Objective: The objective of this study is to determine the effect of focal lordosis and global alignment and proportion (GAP) scores on patient reported outcome measures (PROMs) after posterior lumbar fusion for patients with 1- or 2-level lumbar degenerative spondylolisthesis (DS).
Summary of Background Data: In patients with DS, improvements in spinopelvic parameters are believed to improve clinical outcomes. However, the effect of changing focal lordosis in patients with 1-or 2-level degenerative lumbar spondylolisthesis is unclear.
Materials and Methods: Postoperative spinopelvic parameters and perioperative focal lordosis changes were measured for 162 patients at a single academic center from January 2013 to December 2017. Patients were divided into three groups: >2° (lordotic group), between 2° and −2° (neutral group), and −2°° (kyphotic group). Patients were then reclassified based on GAP scores. Recovery ratios (RR) and the number of patients achieving the minimal clinically important difference (MCID) were calculated for PROMs. Standard descriptive statistics were reported for patient demographics and outcomes data. Multiple linear regression analysis controlled for confounders. Alpha was set at P < 0.05.

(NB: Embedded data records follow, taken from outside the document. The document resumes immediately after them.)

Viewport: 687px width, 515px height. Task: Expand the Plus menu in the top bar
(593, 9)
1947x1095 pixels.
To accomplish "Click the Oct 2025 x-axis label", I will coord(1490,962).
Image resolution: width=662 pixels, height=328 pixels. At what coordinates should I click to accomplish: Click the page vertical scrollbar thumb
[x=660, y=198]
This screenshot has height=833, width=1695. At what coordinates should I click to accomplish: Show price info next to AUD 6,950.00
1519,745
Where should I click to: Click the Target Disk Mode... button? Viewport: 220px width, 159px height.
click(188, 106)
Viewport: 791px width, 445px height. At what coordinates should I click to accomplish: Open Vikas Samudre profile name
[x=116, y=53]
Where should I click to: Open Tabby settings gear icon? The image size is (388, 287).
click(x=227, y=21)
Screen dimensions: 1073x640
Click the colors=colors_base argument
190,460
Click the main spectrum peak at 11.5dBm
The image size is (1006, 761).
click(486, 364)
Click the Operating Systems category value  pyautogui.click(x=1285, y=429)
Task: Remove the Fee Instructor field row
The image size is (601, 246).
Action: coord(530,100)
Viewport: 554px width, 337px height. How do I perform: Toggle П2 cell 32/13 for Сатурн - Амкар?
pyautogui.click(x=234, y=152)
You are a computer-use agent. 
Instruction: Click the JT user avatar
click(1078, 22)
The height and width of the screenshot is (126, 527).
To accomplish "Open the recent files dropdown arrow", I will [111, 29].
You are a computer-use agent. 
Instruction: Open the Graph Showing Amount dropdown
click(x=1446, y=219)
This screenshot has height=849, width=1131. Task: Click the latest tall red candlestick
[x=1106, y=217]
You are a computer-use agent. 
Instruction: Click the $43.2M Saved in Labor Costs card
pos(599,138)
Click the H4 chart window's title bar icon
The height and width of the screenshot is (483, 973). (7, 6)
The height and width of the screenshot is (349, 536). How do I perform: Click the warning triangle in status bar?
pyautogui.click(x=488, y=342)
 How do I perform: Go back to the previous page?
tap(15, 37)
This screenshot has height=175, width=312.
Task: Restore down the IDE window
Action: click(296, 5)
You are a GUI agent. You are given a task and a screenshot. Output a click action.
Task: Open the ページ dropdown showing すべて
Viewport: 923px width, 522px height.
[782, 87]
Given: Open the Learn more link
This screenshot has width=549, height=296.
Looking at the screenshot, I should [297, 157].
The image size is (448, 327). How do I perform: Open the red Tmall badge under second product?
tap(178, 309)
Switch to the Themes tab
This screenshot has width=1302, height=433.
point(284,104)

Results: There was no significant association between change in focal lordosis and surgical complications including adjacent segment disease (P = 0.282), instrumentation failure (P = 0.196), pseudarthrosis (P = 0.623), or revision surgery (P = 0.424). In addition, the only PROM affected by change in focal lordosis was Mental Component Scores (ΔMCS-12) (lordotic = 2.5, neutral = 8.54, and kyphotic = 5.96, P = 0.017) and RR for MCS-12 (lordotic = 0.02, neutral = 0.14, kyphotic 0.10, P = 0.008). Linear regression analysis demonstrated focal lordosis was a predictor of decreased improvement in MCS-12 (β = −6.45 [−11.03- −1.83], P = 0.007). GAP scores suggested patients who were correctly proportioned had worse MCID compared to moderately disproportioned and severely disproportioned patients (P = 0.024).
Conclusions: The change in focal lordosis not a significant predictor of change in PROMs for disability, pain, or physical function. Proportioned patients based on the GAP score had worse MCID for Oswestry Disability Index.